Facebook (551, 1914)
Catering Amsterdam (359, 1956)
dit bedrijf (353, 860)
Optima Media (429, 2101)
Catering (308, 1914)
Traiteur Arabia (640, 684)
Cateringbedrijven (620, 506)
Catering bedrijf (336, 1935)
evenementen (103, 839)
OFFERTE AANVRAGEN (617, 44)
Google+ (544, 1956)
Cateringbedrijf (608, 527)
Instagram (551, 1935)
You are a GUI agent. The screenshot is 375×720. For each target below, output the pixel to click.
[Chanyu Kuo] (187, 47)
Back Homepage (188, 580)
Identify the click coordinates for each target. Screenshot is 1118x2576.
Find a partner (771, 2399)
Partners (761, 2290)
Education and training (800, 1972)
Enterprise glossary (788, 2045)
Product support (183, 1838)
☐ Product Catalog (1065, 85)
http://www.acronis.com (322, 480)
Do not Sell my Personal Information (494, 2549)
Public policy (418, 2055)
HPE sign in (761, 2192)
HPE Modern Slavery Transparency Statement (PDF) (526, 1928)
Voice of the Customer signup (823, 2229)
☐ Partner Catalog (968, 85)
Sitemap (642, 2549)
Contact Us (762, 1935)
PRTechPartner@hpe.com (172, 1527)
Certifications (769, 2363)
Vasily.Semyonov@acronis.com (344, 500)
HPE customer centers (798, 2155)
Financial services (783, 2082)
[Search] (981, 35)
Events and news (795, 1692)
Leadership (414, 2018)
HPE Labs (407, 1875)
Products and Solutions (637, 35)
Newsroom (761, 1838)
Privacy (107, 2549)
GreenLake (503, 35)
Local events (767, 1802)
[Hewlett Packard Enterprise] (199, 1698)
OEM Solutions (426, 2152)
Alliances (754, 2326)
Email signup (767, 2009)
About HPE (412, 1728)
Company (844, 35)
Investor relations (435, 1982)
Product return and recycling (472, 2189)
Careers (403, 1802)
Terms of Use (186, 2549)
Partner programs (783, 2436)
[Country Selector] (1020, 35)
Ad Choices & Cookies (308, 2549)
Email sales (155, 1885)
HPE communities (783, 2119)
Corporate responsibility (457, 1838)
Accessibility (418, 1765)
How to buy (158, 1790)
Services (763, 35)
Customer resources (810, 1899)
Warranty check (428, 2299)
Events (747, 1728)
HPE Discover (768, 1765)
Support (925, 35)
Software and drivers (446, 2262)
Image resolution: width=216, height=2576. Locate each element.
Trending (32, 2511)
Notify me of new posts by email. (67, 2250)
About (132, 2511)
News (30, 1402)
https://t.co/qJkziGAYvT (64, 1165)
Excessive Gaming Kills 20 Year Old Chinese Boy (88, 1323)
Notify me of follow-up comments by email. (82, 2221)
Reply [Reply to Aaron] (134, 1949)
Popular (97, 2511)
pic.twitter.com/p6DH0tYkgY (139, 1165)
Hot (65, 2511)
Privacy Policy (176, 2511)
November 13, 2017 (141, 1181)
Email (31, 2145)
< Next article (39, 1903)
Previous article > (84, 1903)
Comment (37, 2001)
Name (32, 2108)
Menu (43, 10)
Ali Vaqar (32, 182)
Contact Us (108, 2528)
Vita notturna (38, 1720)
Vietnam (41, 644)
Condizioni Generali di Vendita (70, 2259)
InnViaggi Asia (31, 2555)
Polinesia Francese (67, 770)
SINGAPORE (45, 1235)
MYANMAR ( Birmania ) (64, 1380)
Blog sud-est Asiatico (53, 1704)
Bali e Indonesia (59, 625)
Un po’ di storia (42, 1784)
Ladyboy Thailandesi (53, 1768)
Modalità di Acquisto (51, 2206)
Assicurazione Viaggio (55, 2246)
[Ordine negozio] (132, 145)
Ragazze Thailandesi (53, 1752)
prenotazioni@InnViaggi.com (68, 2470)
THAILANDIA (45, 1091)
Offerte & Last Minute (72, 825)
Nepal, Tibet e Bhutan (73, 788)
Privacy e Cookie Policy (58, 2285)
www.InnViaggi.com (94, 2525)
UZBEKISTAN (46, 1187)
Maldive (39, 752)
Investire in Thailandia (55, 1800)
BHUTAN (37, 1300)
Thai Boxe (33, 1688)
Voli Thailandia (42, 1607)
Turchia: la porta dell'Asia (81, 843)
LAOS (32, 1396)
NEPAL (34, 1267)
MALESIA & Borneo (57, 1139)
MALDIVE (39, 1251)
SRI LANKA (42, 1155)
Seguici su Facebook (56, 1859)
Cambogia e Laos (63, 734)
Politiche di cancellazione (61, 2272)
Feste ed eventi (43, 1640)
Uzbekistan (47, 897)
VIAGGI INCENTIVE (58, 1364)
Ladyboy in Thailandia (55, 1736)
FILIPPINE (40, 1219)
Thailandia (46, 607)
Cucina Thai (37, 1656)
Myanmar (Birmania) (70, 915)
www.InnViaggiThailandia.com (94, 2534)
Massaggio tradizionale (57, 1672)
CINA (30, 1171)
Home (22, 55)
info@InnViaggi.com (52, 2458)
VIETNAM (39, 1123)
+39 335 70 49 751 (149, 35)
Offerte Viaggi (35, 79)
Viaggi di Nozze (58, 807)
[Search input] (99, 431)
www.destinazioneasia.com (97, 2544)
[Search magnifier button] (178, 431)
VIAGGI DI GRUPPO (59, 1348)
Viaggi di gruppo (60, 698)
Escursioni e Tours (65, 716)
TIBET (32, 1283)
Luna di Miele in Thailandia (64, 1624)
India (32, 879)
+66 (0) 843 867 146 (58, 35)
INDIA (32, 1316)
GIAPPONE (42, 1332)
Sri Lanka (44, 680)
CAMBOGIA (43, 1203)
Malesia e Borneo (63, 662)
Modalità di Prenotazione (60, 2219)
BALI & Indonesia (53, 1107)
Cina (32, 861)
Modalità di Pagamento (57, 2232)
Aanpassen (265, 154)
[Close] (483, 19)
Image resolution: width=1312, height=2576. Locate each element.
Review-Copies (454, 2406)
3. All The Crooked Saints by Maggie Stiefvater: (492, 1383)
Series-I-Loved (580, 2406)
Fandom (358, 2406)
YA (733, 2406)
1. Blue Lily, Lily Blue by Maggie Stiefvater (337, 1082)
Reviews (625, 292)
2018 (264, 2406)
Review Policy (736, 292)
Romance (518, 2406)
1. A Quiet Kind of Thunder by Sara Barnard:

::::

→ Exercise task
Write every line of the data above as a JSON list of strings, one string per line, leaving out blank lines.

→ Reply
[
  "Facebook (551, 1914)",
  "Catering Amsterdam (359, 1956)",
  "dit bedrijf (353, 860)",
  "Optima Media (429, 2101)",
  "Catering (308, 1914)",
  "Traiteur Arabia (640, 684)",
  "Cateringbedrijven (620, 506)",
  "Catering bedrijf (336, 1935)",
  "evenementen (103, 839)",
  "OFFERTE AANVRAGEN (617, 44)",
  "Google+ (544, 1956)",
  "Cateringbedrijf (608, 527)",
  "Instagram (551, 1935)",
  "You are a GUI agent. The screenshot is 375×720. For each target below, output the pixel to click.",
  "[Chanyu Kuo] (187, 47)",
  "Back Homepage (188, 580)",
  "Identify the click coordinates for each target. Screenshot is 1118x2576.",
  "Find a partner (771, 2399)",
  "Partners (761, 2290)",
  "Education and training (800, 1972)",
  "Enterprise glossary (788, 2045)",
  "Product support (183, 1838)",
  "☐ Product Catalog (1065, 85)",
  "http://www.acronis.com (322, 480)",
  "Do not Sell my Personal Information (494, 2549)",
  "Public policy (418, 2055)",
  "HPE sign in (761, 2192)",
  "HPE Modern Slavery Transparency Statement (PDF) (526, 1928)",
  "Voice of the Customer signup (823, 2229)",
  "☐ Partner Catalog (968, 85)",
  "Sitemap (642, 2549)",
  "Contact Us (762, 1935)",
  "PRTechPartner@hpe.com (172, 1527)",
  "Certifications (769, 2363)",
  "Vasily.Semyonov@acronis.com (344, 500)",
  "HPE customer centers (798, 2155)",
  "Financial services (783, 2082)",
  "[Search] (981, 35)",
  "Events and news (795, 1692)",
  "Leadership (414, 2018)",
  "HPE Labs (407, 1875)",
  "Products and Solutions (637, 35)",
  "Newsroom (761, 1838)",
  "Privacy (107, 2549)",
  "GreenLake (503, 35)",
  "Local events (767, 1802)",
  "[Hewlett Packard Enterprise] (199, 1698)",
  "OEM Solutions (426, 2152)",
  "Alliances (754, 2326)",
  "Email signup (767, 2009)",
  "About HPE (412, 1728)",
  "Company (844, 35)",
  "Investor relations (435, 1982)",
  "Product return and recycling (472, 2189)",
  "Careers (403, 1802)",
  "Terms of Use (186, 2549)",
  "Partner programs (783, 2436)",
  "[Country Selector] (1020, 35)",
  "Ad Choices & Cookies (308, 2549)",
  "Email sales (155, 1885)",
  "HPE communities (783, 2119)",
  "Corporate responsibility (457, 1838)",
  "Accessibility (418, 1765)",
  "How to buy (158, 1790)",
  "Services (763, 35)",
  "Customer resources (810, 1899)",
  "Warranty check (428, 2299)",
  "Events (747, 1728)",
  "HPE Discover (768, 1765)",
  "Support (925, 35)",
  "Software and drivers (446, 2262)",
  "Image resolution: width=216, height=2576. Locate each element.",
  "Trending (32, 2511)",
  "Notify me of new posts by email. (67, 2250)",
  "About (132, 2511)",
  "News (30, 1402)",
  "https://t.co/qJkziGAYvT (64, 1165)",
  "Excessive Gaming Kills 20 Year Old Chinese Boy (88, 1323)",
  "Notify me of follow-up comments by email. (82, 2221)",
  "Reply [Reply to Aaron] (134, 1949)",
  "Popular (97, 2511)",
  "pic.twitter.com/p6DH0tYkgY (139, 1165)",
  "Hot (65, 2511)",
  "Privacy Policy (176, 2511)",
  "November 13, 2017 (141, 1181)",
  "Email (31, 2145)",
  "< Next article (39, 1903)",
  "Previous article > (84, 1903)",
  "Comment (37, 2001)",
  "Name (32, 2108)",
  "Menu (43, 10)",
  "Ali Vaqar (32, 182)",
  "Contact Us (108, 2528)",
  "Vita notturna (38, 1720)",
  "Vietnam (41, 644)",
  "Condizioni Generali di Vendita (70, 2259)",
  "InnViaggi Asia (31, 2555)",
  "Polinesia Francese (67, 770)",
  "SINGAPORE (45, 1235)",
  "MYANMAR ( Birmania ) (64, 1380)",
  "Blog sud-est Asiatico (53, 1704)",
  "Bali e Indonesia (59, 625)",
  "Un po’ di storia (42, 1784)",
  "Ladyboy Thailandesi (53, 1768)",
  "Modalità di Acquisto (51, 2206)",
  "Assicurazione Viaggio (55, 2246)",
  "[Ordine negozio] (132, 145)",
  "Ragazze Thailandesi (53, 1752)",
  "prenotazioni@InnViaggi.com (68, 2470)",
  "THAILANDIA (45, 1091)",
  "Offerte & Last Minute (72, 825)",
  "Nepal, Tibet e Bhutan (73, 788)",
  "Privacy e Cookie Policy (58, 2285)",
  "www.InnViaggi.com (94, 2525)",
  "UZBEKISTAN (46, 1187)",
  "Maldive (39, 752)",
  "Investire in Thailandia (55, 1800)",
  "BHUTAN (37, 1300)",
  "Thai Boxe (33, 1688)",
  "Voli Thailandia (42, 1607)",
  "Turchia: la porta dell'Asia (81, 843)",
  "LAOS (32, 1396)",
  "NEPAL (34, 1267)",
  "MALESIA & Borneo (57, 1139)",
  "MALDIVE (39, 1251)",
  "SRI LANKA (42, 1155)",
  "Seguici su Facebook (56, 1859)",
  "Cambogia e Laos (63, 734)",
  "Politiche di cancellazione (61, 2272)",
  "Feste ed eventi (43, 1640)",
  "Uzbekistan (47, 897)",
  "VIAGGI INCENTIVE (58, 1364)",
  "Ladyboy in Thailandia (55, 1736)",
  "FILIPPINE (40, 1219)",
  "Thailandia (46, 607)",
  "Cucina Thai (37, 1656)",
  "Myanmar (Birmania) (70, 915)",
  "www.InnViaggiThailandia.com (94, 2534)",
  "Massaggio tradizionale (57, 1672)",
  "CINA (30, 1171)",
  "Home (22, 55)",
  "info@InnViaggi.com (52, 2458)",
  "VIETNAM (39, 1123)",
  "+39 335 70 49 751 (149, 35)",
  "Offerte Viaggi (35, 79)",
  "Viaggi di Nozze (58, 807)",
  "[Search input] (99, 431)",
  "www.destinazioneasia.com (97, 2544)",
  "[Search magnifier button] (178, 431)",
  "VIAGGI DI GRUPPO (59, 1348)",
  "Viaggi di gruppo (60, 698)",
  "Escursioni e Tours (65, 716)",
  "TIBET (32, 1283)",
  "Luna di Miele in Thailandia (64, 1624)",
  "India (32, 879)",
  "+66 (0) 843 867 146 (58, 35)",
  "INDIA (32, 1316)",
  "GIAPPONE (42, 1332)",
  "Sri Lanka (44, 680)",
  "CAMBOGIA (43, 1203)",
  "Malesia e Borneo (63, 662)",
  "Modalità di Prenotazione (60, 2219)",
  "BALI & Indonesia (53, 1107)",
  "Cina (32, 861)",
  "Modalità di Pagamento (57, 2232)",
  "Aanpassen (265, 154)",
  "[Close] (483, 19)",
  "Image resolution: width=1312, height=2576. Locate each element.",
  "Review-Copies (454, 2406)",
  "3. All The Crooked Saints by Maggie Stiefvater: (492, 1383)",
  "Series-I-Loved (580, 2406)",
  "Fandom (358, 2406)",
  "YA (733, 2406)",
  "1. Blue Lily, Lily Blue by Maggie Stiefvater (337, 1082)",
  "Reviews (625, 292)",
  "2018 (264, 2406)",
  "Review Policy (736, 292)",
  "Romance (518, 2406)",
  "1. A Quiet Kind of Thunder by Sara Barnard:"
]